Despite the ablbum’s short length of three tracks for a total duration of 32 minutes, the guitars focus on applying textures. This method shows the creativity in adding vast spaces. With all the surging dissonance the vocals and the drums blend in together. The instrumentation shimmers and terrifically brings on the interplay of the slow ominous guitar chords. The opening track ‘Overgrown with the Moss’ is a very atmospheric track in which each riff has a distinctive layer and the cavernous tone of the vocals and the guitars bring many beautiful layers to the surface. The brutal growling of guitarist/vocalist Bradley Tiffin bursts like a volcanic eruption. The result is a gripping brew of various styles of technical death metal that is fully coated with progressive elements. There are plenty of fast tempos and melodic textures, but the riffing is versatile and the composition is rooted in the style of cavernous death metal.

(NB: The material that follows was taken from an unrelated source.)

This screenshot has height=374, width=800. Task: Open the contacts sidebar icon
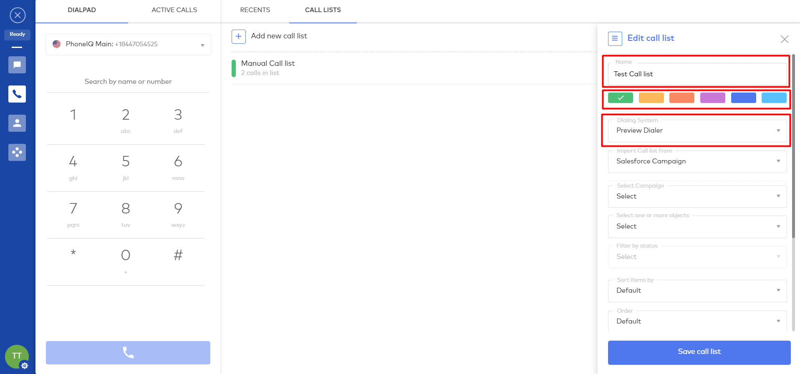click(17, 123)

Haunter conjures spectacular guitar lines and the effect of the deep guttural growls gives a tranquil atmosphere. While each of the three songs is distinct one from the other, the guitars mainly have a twisted nature. With its slow thrilling passages, the guitars weave rhythmic lines, rich melodies, lead guitars and excellent drumming. Despite the experimental aspect of the album Haunter injects a dose of brutality. Perhaps the best way to describe the music is that the musical style falls somewhere between early Opeth and Ulcerate.
The composition is simply intriguing, filled with brutal vocals and lush progressive textures. ‘Spiritual Illness’ make full use of the abrasive riffs. There are moments on this track that showcase the technical skills of Enrique Bonilla. The consistent direction of the dense riffing demonstrates the creativity of finding a balance in the tempo. The mid-tempo sections move in such fluidity whereas the drums incorporate blast beats and catchy drum patterns. More enticingly, the guitars unravel cavernous quality while the gnashing percussion offers seismic waves of blast beats and double bass.

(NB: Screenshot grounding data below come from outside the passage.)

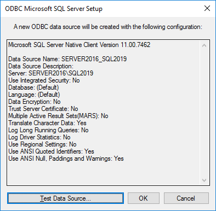Click the Database: (Default) line
Viewport: 216px width, 211px height.
pos(33,87)
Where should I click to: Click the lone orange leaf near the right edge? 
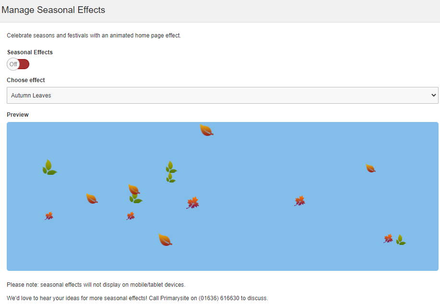[370, 168]
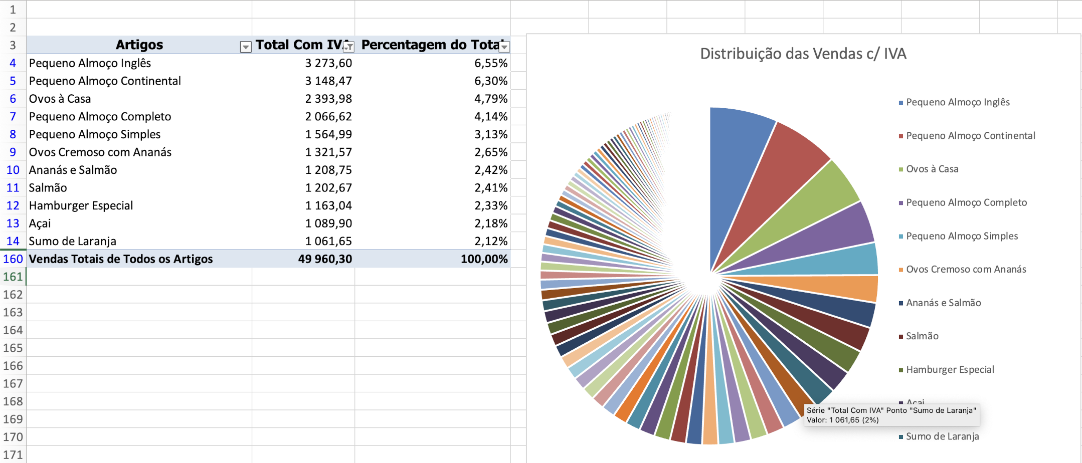Open the Percentagem do Total filter dropdown
The image size is (1082, 463).
click(504, 47)
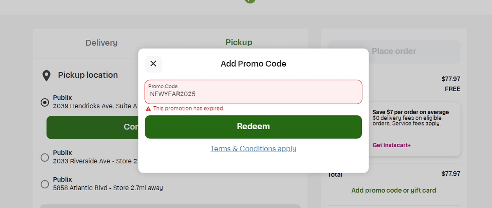Click the "This promotion has expired" error text
492x208 pixels.
coord(189,109)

It won’t take you long to appreciate the sonic modification of the instruments and so ‘Discarnate Ails’ has many strong points. The emphasis is put on the atmospheric landscape that somehow evokes the beautiful album cover. Opaque guitar riffs are galore bringing along with the rhythm each riff transition smoothly. The grandiose closure ‘Chained at the Helm of the Eschaton’ clocks in at 13:59 minutes offering a cacophony of dissonance. Within the framework of the songwriting, the guitars gradually insert technical chords that maintain a constant flow of gnashing blast beats.

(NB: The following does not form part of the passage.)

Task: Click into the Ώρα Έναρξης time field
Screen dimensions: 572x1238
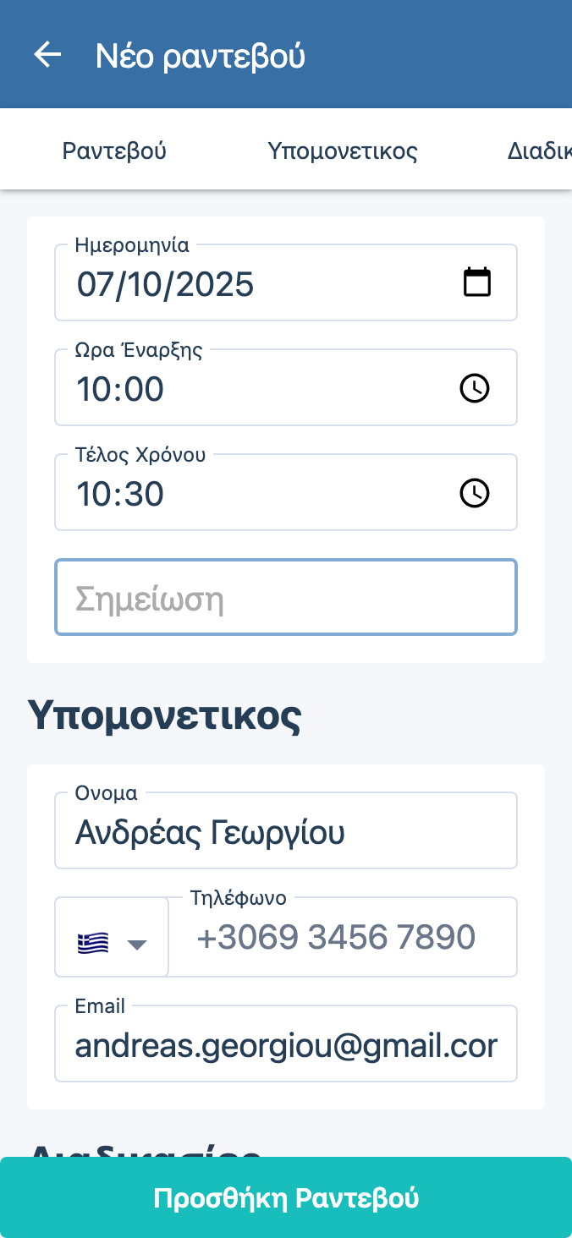Action: (254, 389)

Unharmonious melody blends in the mix with the intense riffing, and the extra element of death/doom metal often emphasizes the direction of the music. Aesthetically ‘Discarnate Ails’ binds multiple styles resulting in one complex mammoth of an album. The drumming is overwhelmingly brutal and intricately technical. The music literally broods on slow catchy passages when the drums suddenly blast out at high speed, where the tempo is focused on building up cavernous death metal brutality. The riffing keeps coming like a maelstrom weaving aggression and the technical skills of the band, the twisted dissonance utilizes a variety of tonal harmonies. Haunter’s musical abilities prove the aesthetic evolution seems to be more complicated than I expected, the riffing department extends across different styles only to add a more intriguing composition.
- Music / Songwriting 9/10
- Vocals / Lyrics 9/10
- Mix / Production 8/10
- Artwork & Packaging 8/10
- Originality 8/10
‘Discarnate Ails’ is a terrific album meticulously wielded by this Texan death metal who offers only three songs that pinpoint the excellent performance of the band.